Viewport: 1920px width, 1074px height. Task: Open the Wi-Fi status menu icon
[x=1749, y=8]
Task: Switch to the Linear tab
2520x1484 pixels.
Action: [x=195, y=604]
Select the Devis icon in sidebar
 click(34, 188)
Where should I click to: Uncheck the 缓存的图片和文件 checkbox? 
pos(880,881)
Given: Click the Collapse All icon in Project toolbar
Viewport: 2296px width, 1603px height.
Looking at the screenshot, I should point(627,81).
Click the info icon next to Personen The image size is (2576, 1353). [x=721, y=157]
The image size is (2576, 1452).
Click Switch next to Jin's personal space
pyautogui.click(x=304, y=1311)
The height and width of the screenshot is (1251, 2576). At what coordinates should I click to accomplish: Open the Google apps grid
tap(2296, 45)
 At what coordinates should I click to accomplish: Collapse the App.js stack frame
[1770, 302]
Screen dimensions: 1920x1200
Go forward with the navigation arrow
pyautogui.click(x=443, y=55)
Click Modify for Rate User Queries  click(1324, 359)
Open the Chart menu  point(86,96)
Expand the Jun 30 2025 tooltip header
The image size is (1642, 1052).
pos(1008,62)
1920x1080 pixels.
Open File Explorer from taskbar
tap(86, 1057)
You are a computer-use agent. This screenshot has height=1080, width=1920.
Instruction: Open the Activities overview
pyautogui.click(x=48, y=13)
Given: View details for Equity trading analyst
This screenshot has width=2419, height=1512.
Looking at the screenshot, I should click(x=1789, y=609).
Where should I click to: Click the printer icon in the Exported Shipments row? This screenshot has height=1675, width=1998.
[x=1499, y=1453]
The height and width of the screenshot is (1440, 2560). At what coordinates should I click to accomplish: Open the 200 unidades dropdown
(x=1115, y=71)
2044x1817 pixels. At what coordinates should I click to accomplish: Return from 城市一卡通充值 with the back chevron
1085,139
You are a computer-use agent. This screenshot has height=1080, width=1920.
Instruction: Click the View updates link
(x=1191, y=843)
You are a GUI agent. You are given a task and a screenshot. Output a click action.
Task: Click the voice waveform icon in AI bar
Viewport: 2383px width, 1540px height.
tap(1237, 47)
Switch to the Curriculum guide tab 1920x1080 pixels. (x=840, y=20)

Work order
Starting with the first line of the entries and ending with the line that has "You are a GUI", copy each line exactly and add nothing.

Written solution
Viewport: 1920px width, 1074px height. Task: Open the Wi-Fi status menu icon
[x=1749, y=8]
Task: Switch to the Linear tab
2520x1484 pixels.
Action: [x=195, y=604]
Select the Devis icon in sidebar
 click(34, 188)
Where should I click to: Uncheck the 缓存的图片和文件 checkbox? 
pos(880,881)
Given: Click the Collapse All icon in Project toolbar
Viewport: 2296px width, 1603px height.
Looking at the screenshot, I should point(627,81).
Click the info icon next to Personen The image size is (2576, 1353). [x=721, y=157]
The image size is (2576, 1452).
Click Switch next to Jin's personal space
pyautogui.click(x=304, y=1311)
The height and width of the screenshot is (1251, 2576). At what coordinates should I click to accomplish: Open the Google apps grid
tap(2296, 45)
 At what coordinates should I click to accomplish: Collapse the App.js stack frame
[1770, 302]
Screen dimensions: 1920x1200
Go forward with the navigation arrow
pyautogui.click(x=443, y=55)
Click Modify for Rate User Queries  click(1324, 359)
Open the Chart menu  point(86,96)
Expand the Jun 30 2025 tooltip header
The image size is (1642, 1052).
pos(1008,62)
1920x1080 pixels.
Open File Explorer from taskbar
tap(86, 1057)
You are a computer-use agent. This screenshot has height=1080, width=1920.
Instruction: Open the Activities overview
pyautogui.click(x=48, y=13)
Given: View details for Equity trading analyst
This screenshot has width=2419, height=1512.
Looking at the screenshot, I should click(x=1789, y=609).
Where should I click to: Click the printer icon in the Exported Shipments row? This screenshot has height=1675, width=1998.
[x=1499, y=1453]
The height and width of the screenshot is (1440, 2560). At what coordinates should I click to accomplish: Open the 200 unidades dropdown
(x=1115, y=71)
2044x1817 pixels. At what coordinates should I click to accomplish: Return from 城市一卡通充值 with the back chevron
1085,139
You are a computer-use agent. This screenshot has height=1080, width=1920.
Instruction: Click the View updates link
(x=1191, y=843)
You are a GUI agent. You are given a task and a screenshot. Output a click action.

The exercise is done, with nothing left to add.